Quanto à probabilidade de que essas propostas sejam aprovadas no Congresso, Zandi disse que a estratégia de focar em soluções do setor privado, como o crédito fiscal para construtores, terá a vantagem de atrair legisladores de ambos os partidos.
Além disso, os construtores precisarão de mão de obra, materiais e outros recursos, que já estão a ser usados para projetos de infraestrutura e manufatura. "Mas com os incentivos fiscais do governo em jogo, isso é um grande incentivo para determinar as restrições trabalhistas", acrescentou o economista-chefe da Moody's Analytics.
Trump terá os seus próprios desafios para avançar nessa questão. As terras federais que são o centro do seu plano geralmente estão localizadas longe de áreas metropolitanas com empregos.
Os recém-chegados alimentam a procura, mas em alguns mercados como Nova Iorque, eles também são uma importante fonte de mão de obra na construção e, portanto, seriam essenciais para os esforços para aumentar a oferta.
Além disso, qualquer que seja o candidato que ganhe a Casa Branca, ele continuará a enfrentar o problema de um emaranhado de regulamentos locais e decretos de zoneamento que muitas vezes são condicionados pelas inclinações políticas de uma área, mudanças demográficas e composição socioeconómica.

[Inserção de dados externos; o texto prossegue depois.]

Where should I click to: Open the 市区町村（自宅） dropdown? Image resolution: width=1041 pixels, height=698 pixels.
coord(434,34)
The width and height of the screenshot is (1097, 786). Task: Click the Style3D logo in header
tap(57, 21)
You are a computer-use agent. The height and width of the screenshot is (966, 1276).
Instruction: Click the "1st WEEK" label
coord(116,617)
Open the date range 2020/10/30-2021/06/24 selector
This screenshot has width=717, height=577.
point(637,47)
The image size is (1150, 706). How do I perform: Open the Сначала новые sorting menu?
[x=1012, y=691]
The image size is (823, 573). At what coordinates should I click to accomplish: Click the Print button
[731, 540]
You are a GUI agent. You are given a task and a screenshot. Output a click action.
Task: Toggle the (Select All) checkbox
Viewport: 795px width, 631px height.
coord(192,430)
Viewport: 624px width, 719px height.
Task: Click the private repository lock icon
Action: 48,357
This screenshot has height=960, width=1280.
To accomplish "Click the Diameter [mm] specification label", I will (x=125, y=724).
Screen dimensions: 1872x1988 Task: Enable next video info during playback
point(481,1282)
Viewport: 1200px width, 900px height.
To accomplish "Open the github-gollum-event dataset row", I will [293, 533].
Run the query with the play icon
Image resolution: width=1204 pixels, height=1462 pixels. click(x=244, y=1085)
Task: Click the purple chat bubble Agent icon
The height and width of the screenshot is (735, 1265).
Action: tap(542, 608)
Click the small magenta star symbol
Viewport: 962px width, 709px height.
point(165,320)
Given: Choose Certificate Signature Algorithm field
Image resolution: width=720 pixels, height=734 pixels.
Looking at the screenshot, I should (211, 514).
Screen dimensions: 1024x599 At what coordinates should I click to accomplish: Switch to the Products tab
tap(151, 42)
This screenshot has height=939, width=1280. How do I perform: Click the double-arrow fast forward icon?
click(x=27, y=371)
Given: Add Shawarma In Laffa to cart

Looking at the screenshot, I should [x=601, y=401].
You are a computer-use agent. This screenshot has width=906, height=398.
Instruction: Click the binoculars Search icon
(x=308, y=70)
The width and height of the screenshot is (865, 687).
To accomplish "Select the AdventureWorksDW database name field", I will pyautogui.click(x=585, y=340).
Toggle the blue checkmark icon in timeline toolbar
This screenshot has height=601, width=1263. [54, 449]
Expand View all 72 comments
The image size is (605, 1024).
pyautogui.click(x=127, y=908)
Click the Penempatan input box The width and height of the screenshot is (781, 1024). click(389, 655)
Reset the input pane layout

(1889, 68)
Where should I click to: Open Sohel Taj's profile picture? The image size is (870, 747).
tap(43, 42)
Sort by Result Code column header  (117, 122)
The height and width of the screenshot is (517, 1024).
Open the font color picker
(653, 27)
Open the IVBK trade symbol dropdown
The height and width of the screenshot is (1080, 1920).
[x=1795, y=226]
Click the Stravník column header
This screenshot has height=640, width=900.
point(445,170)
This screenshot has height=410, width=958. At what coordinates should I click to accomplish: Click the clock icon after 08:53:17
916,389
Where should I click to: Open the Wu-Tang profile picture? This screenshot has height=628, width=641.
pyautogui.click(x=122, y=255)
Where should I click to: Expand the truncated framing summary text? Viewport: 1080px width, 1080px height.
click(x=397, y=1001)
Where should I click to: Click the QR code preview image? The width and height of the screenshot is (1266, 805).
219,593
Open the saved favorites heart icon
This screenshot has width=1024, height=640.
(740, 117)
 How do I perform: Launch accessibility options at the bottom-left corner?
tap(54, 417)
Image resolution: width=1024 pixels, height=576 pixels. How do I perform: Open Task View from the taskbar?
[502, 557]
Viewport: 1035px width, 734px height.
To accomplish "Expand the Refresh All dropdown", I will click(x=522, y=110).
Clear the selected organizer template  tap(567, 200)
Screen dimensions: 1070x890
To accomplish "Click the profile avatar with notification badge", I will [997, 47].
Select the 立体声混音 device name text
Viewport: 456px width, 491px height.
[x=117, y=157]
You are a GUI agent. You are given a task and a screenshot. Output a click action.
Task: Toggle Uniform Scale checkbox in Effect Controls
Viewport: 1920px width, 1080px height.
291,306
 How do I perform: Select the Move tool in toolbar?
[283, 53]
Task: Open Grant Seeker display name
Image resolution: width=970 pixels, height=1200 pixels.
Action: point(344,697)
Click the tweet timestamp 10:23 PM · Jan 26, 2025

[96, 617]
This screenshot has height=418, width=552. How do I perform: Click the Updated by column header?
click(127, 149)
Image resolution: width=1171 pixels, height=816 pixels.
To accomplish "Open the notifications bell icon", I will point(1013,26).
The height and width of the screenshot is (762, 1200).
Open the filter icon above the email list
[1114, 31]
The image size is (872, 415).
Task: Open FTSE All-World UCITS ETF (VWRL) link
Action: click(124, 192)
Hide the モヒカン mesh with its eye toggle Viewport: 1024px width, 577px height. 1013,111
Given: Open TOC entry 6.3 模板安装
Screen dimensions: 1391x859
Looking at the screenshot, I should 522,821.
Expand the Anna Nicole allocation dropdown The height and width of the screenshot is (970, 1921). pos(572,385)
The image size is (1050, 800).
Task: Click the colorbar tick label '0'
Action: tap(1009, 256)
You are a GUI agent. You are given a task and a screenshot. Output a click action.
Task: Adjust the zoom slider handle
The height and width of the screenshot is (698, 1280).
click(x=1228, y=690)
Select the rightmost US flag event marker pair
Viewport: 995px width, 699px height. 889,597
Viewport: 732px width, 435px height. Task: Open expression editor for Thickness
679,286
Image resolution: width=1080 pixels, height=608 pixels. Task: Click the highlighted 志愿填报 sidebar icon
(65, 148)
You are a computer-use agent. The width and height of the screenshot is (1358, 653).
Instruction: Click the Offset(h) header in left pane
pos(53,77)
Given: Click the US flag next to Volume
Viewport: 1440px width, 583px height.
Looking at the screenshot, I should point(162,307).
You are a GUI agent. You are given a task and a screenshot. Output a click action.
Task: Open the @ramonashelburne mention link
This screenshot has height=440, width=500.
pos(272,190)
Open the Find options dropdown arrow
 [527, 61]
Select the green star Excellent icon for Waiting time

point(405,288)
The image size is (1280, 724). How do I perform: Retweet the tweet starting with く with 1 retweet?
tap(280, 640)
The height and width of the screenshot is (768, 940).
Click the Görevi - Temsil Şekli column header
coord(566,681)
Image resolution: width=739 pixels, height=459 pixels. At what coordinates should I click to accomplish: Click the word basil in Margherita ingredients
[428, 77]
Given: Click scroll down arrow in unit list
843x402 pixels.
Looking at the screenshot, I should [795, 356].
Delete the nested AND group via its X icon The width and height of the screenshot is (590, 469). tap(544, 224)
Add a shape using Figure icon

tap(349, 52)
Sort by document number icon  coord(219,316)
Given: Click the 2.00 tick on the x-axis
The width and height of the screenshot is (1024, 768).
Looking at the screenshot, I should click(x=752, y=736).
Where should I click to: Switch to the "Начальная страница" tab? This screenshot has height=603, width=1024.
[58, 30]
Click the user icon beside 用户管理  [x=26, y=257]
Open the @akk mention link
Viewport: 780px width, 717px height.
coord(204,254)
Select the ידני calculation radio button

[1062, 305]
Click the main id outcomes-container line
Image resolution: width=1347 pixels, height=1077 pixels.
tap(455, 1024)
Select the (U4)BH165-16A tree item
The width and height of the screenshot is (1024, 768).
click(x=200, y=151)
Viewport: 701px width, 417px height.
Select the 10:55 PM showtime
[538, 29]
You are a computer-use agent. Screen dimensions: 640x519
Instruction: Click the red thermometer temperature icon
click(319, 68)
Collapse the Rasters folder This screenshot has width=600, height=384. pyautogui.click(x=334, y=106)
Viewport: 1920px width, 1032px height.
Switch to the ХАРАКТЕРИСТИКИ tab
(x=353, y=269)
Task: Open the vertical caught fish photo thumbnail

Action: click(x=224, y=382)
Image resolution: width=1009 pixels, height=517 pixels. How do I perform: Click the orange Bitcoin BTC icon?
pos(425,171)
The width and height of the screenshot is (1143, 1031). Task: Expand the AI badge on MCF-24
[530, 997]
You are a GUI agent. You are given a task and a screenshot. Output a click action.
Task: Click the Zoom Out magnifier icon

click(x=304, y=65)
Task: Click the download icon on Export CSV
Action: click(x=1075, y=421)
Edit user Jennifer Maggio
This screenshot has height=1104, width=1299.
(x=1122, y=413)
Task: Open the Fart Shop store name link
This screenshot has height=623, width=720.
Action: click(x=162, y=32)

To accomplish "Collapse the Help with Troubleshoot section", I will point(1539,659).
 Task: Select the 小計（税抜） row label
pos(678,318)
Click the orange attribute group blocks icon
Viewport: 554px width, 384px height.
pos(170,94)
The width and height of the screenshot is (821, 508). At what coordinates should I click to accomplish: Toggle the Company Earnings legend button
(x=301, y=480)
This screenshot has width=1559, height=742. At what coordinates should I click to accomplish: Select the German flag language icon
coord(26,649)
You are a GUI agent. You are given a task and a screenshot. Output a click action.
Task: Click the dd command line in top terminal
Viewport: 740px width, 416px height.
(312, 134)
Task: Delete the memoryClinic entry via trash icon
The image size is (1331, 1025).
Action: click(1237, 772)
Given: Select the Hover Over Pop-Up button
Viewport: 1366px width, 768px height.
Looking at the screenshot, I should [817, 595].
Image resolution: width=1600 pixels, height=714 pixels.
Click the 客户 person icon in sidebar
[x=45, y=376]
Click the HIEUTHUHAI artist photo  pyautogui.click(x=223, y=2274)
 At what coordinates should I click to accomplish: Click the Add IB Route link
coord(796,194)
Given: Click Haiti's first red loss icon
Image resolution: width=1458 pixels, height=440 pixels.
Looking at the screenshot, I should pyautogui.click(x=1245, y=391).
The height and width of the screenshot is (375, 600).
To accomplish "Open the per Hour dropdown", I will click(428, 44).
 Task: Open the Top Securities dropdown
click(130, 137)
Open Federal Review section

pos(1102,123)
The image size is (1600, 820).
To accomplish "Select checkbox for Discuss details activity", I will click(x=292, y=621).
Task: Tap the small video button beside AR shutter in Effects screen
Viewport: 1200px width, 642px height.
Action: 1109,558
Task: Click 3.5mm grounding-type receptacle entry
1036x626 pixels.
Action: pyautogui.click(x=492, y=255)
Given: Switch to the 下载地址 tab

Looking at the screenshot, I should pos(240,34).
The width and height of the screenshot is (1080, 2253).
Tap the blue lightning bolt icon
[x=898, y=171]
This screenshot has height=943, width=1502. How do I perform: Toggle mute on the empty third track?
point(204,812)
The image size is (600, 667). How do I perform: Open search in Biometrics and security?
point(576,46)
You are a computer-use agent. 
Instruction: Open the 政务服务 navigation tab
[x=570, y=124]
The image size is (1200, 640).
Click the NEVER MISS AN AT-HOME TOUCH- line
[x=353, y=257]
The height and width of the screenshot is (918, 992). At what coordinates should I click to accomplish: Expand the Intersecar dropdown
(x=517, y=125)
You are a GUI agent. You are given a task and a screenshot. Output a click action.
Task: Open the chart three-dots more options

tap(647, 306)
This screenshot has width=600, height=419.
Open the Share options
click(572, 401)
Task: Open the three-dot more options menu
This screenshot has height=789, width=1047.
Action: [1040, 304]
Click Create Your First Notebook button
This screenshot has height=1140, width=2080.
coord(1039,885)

Essas normas locais desempenham um papel fundamental no incentivo ou apatia na construção inicial de habitação.
Escassez de 7,3 milhões de casas para arrendar a preços acessíveis nos EUA
Até agora, os construtores concentraram-se em unidades de preço de mercado, incluindo muitos estúdios de preços mais altos e apartamentos de um quarto para jovens solteiros ricos.
Enquanto isso, o que está em falta é habitação acessível: a National Low Income Housing Coalition estima que há uma escassez de 7,3 milhões de casas para arrendar a preços acessíveis para inquilinos de rendimentos extremamente baixos nos EUA.
As origens da crise imobiliária de hoje criaram raízes há mais de uma década. Após a crise financeira de 2008, consequência da bolha imobiliária, os projetos de construção pararam drasticamente e muitos trabalhadores deixaram o setor.
No entanto, as condições mais recentes aumentaram a tensão e contribuíram para colocar essaquestão no centro das atenções nacionais. Em particular, as altas taxas de juros convenceram muitos proprietários a ficar, fazendo com que as vendas anuais de casas existentes caíssem em 2023 para o nível mais baixo em quase 30 anos.
A crise "foi exacerbada como resultado da pandemia, inflação, taxas de juros e tudo o que sabemos", disse Patrick Gaspard, presidente do think tank Center for American Progress.